--- DATA FOR THIS TASK Enclosed Below ---
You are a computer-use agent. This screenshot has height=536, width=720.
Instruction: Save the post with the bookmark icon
--- End of Enclosed DATA FOR THIS TASK ---
--- DATA FOR THIS TASK Enclosed Below ---
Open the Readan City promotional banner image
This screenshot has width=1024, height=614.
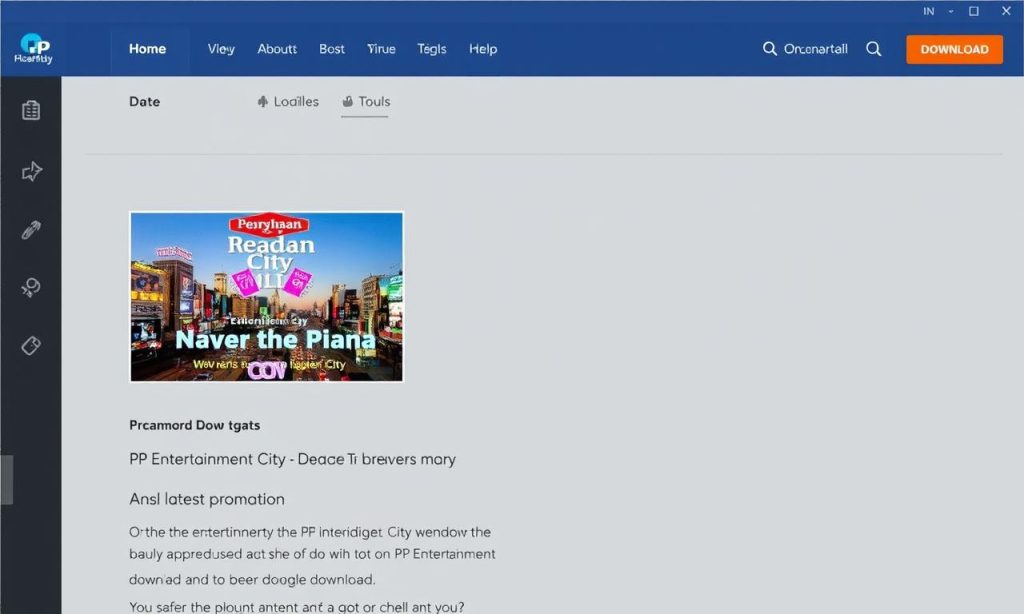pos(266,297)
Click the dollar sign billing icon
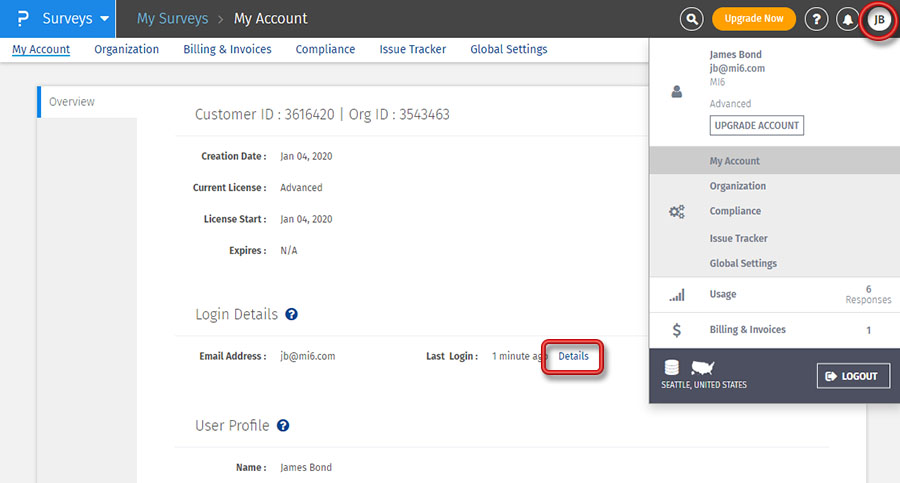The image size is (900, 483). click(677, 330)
--- End of Enclosed DATA FOR THIS TASK ---
--- DATA FOR THIS TASK Enclosed Below ---
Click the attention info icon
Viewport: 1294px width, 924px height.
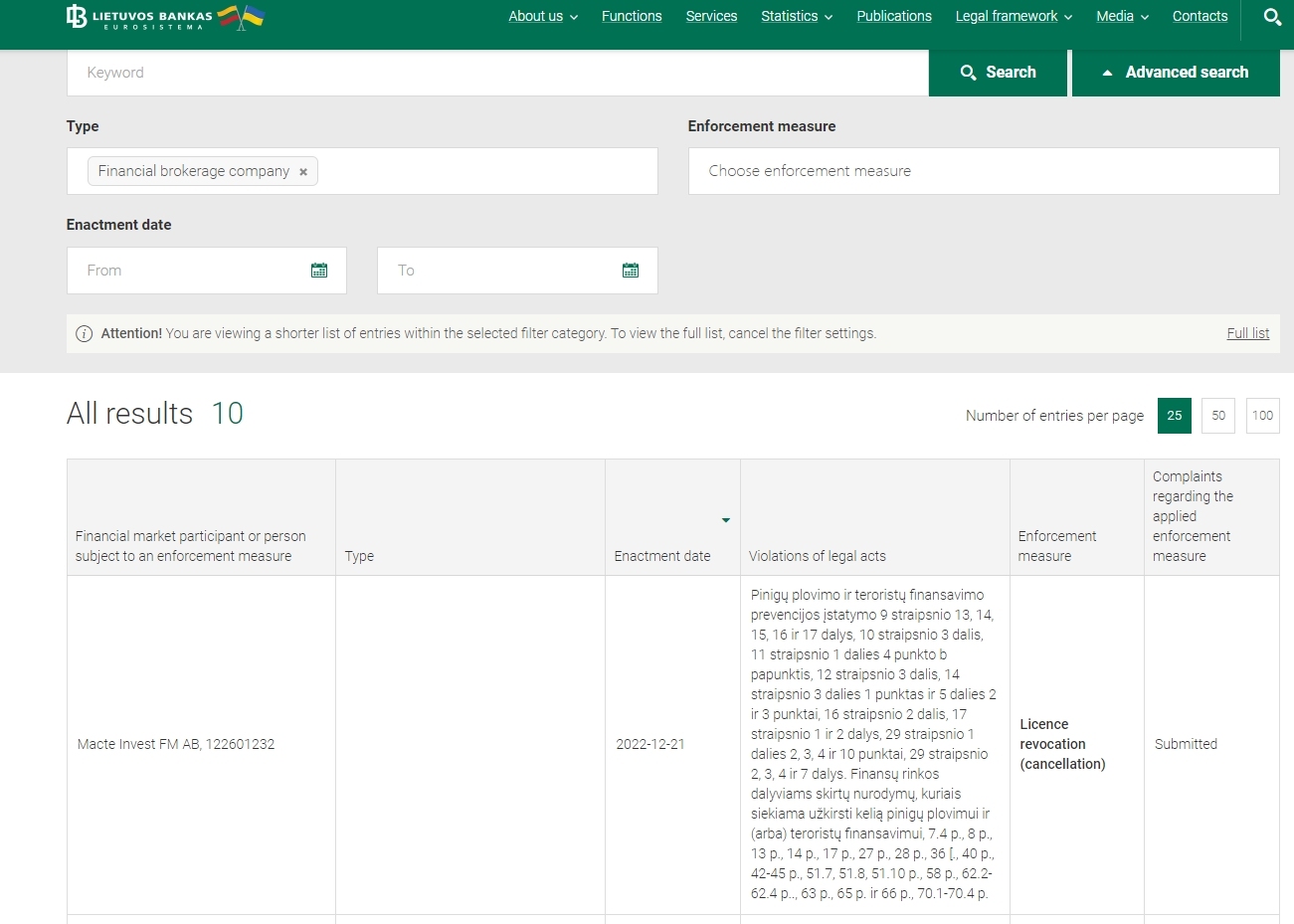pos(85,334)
--- End of Enclosed DATA FOR THIS TASK ---
### EXERCISE DETAILS
Reproduce exactly the stretch of the material above that starts at the line with "You are a computer-use" and ends at the line with "Instruction: Save the", both included, and nothing else.

### YOUR SOLUTION
You are a computer-use agent. This screenshot has height=536, width=720.
Instruction: Save the post with the bookmark icon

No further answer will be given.